Hello folks,
Diffusion Language Models (DLMs) have recently achieved strong results in text generation. However, their multi-step sampling leads to slow inference, limiting practical use.
To address this, the authors extend Inverse Distillation, a technique originally developed to accelerate continuous diffusion models, to the discrete setting. However, this extension introduces both theoretical and practical challenges.
To overcome these challenges, the authors first provide a theoretical result demonstrating that their inverse formulation admits a unique solution, thereby ensuring valid optimization. They then introduce gradient-stable relaxations to support effective training.

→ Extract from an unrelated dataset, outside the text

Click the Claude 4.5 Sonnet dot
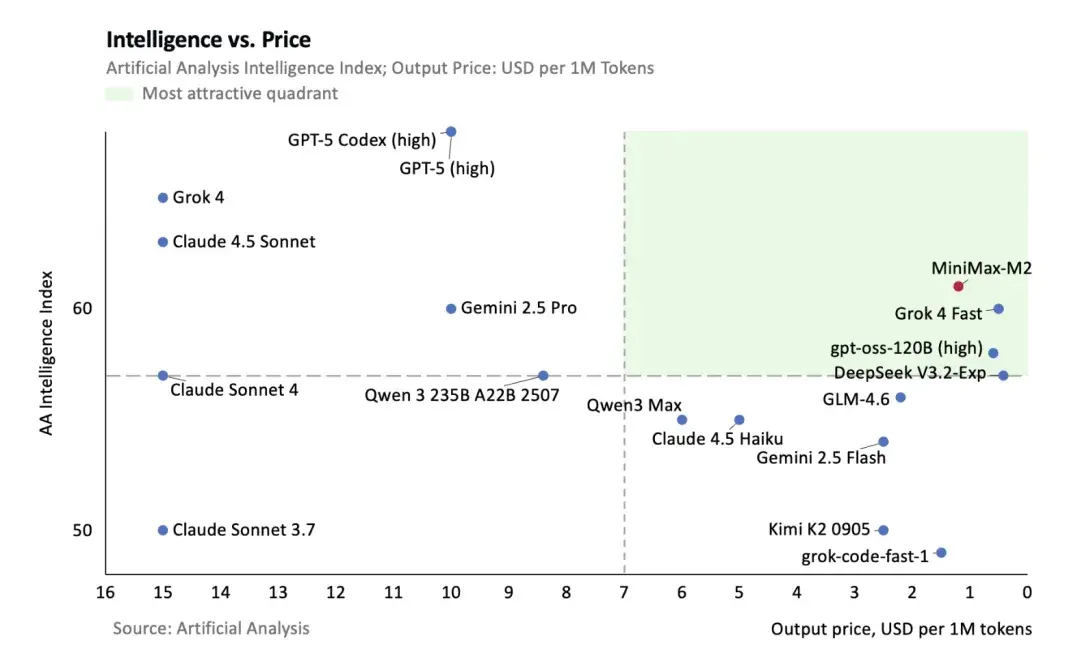This screenshot has width=1080, height=664. pos(163,242)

As a result, experiments on multiple DLMs show that their method, Inverse-distilled Diffusion Language Models (IDLM), reduces the number of inference steps by 4×—64×, while preserving the teacher model’s entropy and generative perplexity.
This Monday, David Li and Nikita Gushchin will present their jointly led paper, which was recently accepted at ICML 2026.

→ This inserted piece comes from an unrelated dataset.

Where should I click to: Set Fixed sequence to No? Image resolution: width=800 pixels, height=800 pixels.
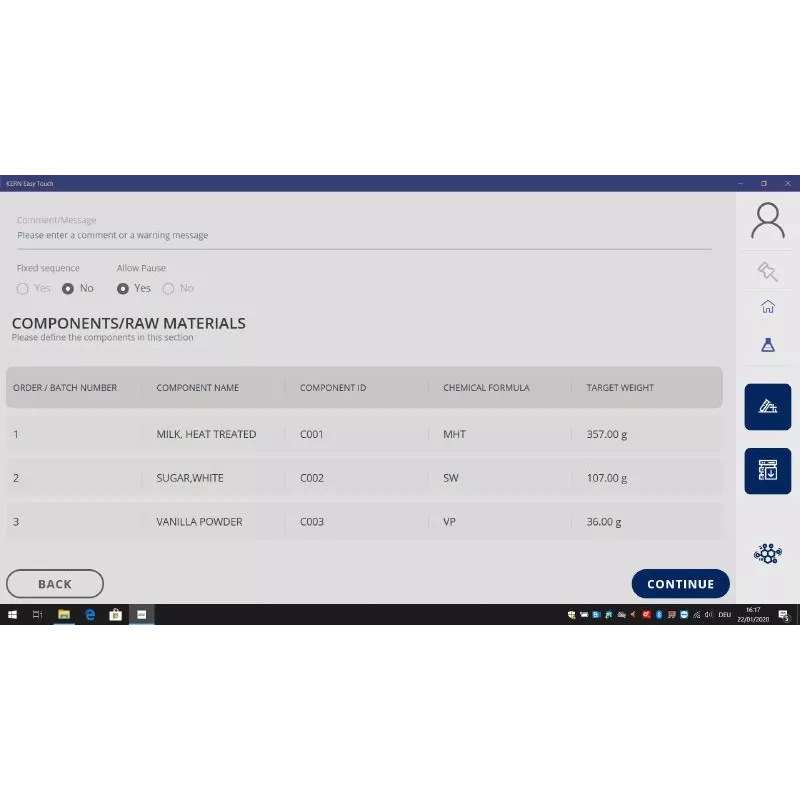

Title: IDLM: Inverse-distilled Diffusion Language Models
Meeting Link: click here
Time: May 18 (Monday) 1pm ET / 10am PT / 7pm CET / 10:30pm IST
Paper: [2602.19066] IDLM: Inverse-distilled Diffusion Language Models
Prior knowledge:
Fundamentals of discrete diffusion (video by Sasha Rush)
The Diffusion Duality (video by our reading group)
Abstract: Diffusion Language Models (DLMs) have recently achieved strong results in text generation. However, their multi-step sampling leads to slow inference, limiting practical use. To address this, we extend Inverse Distillation, a technique originally developed to accelerate continuous diffusion models, to the discrete setting. Nonetheless, this extension introduces both theoretical and practical challenges. From a theoretical perspective, the inverse distillation objective lacks uniqueness guarantees, which may lead to suboptimal solutions. From a practical standpoint, backpropagation in the discrete space is non-trivial and often unstable. To overcome these challenges, we first provide a theoretical result demonstrating that our inverse formulation admits a unique solution, thereby ensuring valid optimization. We then introduce gradient-stable relaxations to support effective training. As a result, experiments on multiple DLMs show that our method, Inverse-distilled Diffusion Language Models (IDLM), reduces the number of inference steps by 4x-64x, while preserving the teacher model's entropy and generative perplexity.